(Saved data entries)
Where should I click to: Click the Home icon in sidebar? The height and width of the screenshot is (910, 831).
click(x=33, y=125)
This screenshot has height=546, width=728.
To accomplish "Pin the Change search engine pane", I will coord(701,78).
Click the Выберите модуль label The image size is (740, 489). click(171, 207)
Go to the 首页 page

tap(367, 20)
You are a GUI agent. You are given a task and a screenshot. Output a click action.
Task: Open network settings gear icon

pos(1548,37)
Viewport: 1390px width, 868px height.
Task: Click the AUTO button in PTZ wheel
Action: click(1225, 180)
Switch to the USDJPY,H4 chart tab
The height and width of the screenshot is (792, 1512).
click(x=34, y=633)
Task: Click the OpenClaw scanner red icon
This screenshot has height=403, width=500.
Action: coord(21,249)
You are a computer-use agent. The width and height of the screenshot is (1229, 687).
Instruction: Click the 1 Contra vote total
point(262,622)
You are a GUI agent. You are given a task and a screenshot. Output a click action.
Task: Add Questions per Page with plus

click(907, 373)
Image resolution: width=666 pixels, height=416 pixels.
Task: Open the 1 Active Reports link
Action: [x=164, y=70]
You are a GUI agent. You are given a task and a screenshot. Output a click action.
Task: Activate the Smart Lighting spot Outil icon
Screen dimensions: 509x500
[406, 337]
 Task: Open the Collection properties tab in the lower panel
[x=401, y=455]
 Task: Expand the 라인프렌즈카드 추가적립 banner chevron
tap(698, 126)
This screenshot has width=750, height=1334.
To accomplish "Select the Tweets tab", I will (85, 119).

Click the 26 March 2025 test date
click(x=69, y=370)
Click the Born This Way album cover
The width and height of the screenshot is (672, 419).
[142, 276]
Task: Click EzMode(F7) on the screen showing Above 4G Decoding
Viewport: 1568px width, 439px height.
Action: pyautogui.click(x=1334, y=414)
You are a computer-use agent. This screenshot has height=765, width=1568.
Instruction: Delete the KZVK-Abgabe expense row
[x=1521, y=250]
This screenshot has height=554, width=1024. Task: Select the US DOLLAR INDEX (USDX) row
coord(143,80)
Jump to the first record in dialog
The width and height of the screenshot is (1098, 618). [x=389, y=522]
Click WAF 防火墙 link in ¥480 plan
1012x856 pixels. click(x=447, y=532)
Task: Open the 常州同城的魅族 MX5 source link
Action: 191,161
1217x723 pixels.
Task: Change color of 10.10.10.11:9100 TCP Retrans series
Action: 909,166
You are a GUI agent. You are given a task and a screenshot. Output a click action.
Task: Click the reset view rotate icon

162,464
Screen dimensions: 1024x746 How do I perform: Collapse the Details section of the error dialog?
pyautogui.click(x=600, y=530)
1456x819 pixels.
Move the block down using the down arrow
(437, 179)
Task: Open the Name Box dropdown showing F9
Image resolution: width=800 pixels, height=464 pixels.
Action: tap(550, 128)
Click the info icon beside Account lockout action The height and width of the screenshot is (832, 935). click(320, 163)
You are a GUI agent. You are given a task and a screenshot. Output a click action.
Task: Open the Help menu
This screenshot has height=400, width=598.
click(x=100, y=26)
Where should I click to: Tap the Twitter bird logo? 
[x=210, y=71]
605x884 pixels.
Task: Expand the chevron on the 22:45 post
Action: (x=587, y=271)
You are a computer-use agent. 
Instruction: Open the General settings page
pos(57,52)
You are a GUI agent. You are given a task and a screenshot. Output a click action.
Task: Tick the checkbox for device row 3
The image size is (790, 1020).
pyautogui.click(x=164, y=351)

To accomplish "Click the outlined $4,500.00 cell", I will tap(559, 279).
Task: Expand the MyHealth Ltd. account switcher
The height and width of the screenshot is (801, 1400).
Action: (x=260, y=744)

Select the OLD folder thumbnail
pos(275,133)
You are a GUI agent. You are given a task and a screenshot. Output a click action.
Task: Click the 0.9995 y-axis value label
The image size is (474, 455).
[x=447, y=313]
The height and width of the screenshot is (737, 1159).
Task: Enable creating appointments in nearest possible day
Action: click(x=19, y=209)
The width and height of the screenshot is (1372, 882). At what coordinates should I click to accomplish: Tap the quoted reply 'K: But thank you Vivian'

**WHAT YOU ARE ASKED TO DO:**
Using the entries above, please restate each one word for word.

**EXPECTED OUTPUT:**
Where should I click to: Click the Home icon in sidebar? The height and width of the screenshot is (910, 831).
click(x=33, y=125)
This screenshot has height=546, width=728.
To accomplish "Pin the Change search engine pane", I will coord(701,78).
Click the Выберите модуль label The image size is (740, 489). click(171, 207)
Go to the 首页 page

tap(367, 20)
You are a GUI agent. You are given a task and a screenshot. Output a click action.
Task: Open network settings gear icon

pos(1548,37)
Viewport: 1390px width, 868px height.
Task: Click the AUTO button in PTZ wheel
Action: click(1225, 180)
Switch to the USDJPY,H4 chart tab
The height and width of the screenshot is (792, 1512).
click(x=34, y=633)
Task: Click the OpenClaw scanner red icon
This screenshot has height=403, width=500.
Action: coord(21,249)
You are a computer-use agent. The width and height of the screenshot is (1229, 687).
Instruction: Click the 1 Contra vote total
point(262,622)
You are a GUI agent. You are given a task and a screenshot. Output a click action.
Task: Add Questions per Page with plus

click(907, 373)
Image resolution: width=666 pixels, height=416 pixels.
Task: Open the 1 Active Reports link
Action: [x=164, y=70]
You are a GUI agent. You are given a task and a screenshot. Output a click action.
Task: Activate the Smart Lighting spot Outil icon
Screen dimensions: 509x500
[406, 337]
 Task: Open the Collection properties tab in the lower panel
[x=401, y=455]
 Task: Expand the 라인프렌즈카드 추가적립 banner chevron
tap(698, 126)
This screenshot has width=750, height=1334.
To accomplish "Select the Tweets tab", I will (85, 119).

Click the 26 March 2025 test date
click(x=69, y=370)
Click the Born This Way album cover
The width and height of the screenshot is (672, 419).
[142, 276]
Task: Click EzMode(F7) on the screen showing Above 4G Decoding
Viewport: 1568px width, 439px height.
Action: pyautogui.click(x=1334, y=414)
You are a computer-use agent. This screenshot has height=765, width=1568.
Instruction: Delete the KZVK-Abgabe expense row
[x=1521, y=250]
This screenshot has height=554, width=1024. Task: Select the US DOLLAR INDEX (USDX) row
coord(143,80)
Jump to the first record in dialog
The width and height of the screenshot is (1098, 618). [x=389, y=522]
Click WAF 防火墙 link in ¥480 plan
1012x856 pixels. click(x=447, y=532)
Task: Open the 常州同城的魅族 MX5 source link
Action: 191,161
1217x723 pixels.
Task: Change color of 10.10.10.11:9100 TCP Retrans series
Action: 909,166
You are a GUI agent. You are given a task and a screenshot. Output a click action.
Task: Click the reset view rotate icon

162,464
Screen dimensions: 1024x746 How do I perform: Collapse the Details section of the error dialog?
pyautogui.click(x=600, y=530)
1456x819 pixels.
Move the block down using the down arrow
(437, 179)
Task: Open the Name Box dropdown showing F9
Image resolution: width=800 pixels, height=464 pixels.
Action: tap(550, 128)
Click the info icon beside Account lockout action The height and width of the screenshot is (832, 935). click(320, 163)
You are a GUI agent. You are given a task and a screenshot. Output a click action.
Task: Open the Help menu
This screenshot has height=400, width=598.
click(x=100, y=26)
Where should I click to: Tap the Twitter bird logo? 
[x=210, y=71]
605x884 pixels.
Task: Expand the chevron on the 22:45 post
Action: (x=587, y=271)
You are a computer-use agent. 
Instruction: Open the General settings page
pos(57,52)
You are a GUI agent. You are given a task and a screenshot. Output a click action.
Task: Tick the checkbox for device row 3
The image size is (790, 1020).
pyautogui.click(x=164, y=351)

To accomplish "Click the outlined $4,500.00 cell", I will tap(559, 279).
Task: Expand the MyHealth Ltd. account switcher
The height and width of the screenshot is (801, 1400).
Action: (x=260, y=744)

Select the OLD folder thumbnail
pos(275,133)
You are a GUI agent. You are given a task and a screenshot. Output a click action.
Task: Click the 0.9995 y-axis value label
The image size is (474, 455).
[x=447, y=313]
The height and width of the screenshot is (737, 1159).
Task: Enable creating appointments in nearest possible day
Action: click(x=19, y=209)
The width and height of the screenshot is (1372, 882). At what coordinates should I click to accomplish: Tap the quoted reply 'K: But thank you Vivian'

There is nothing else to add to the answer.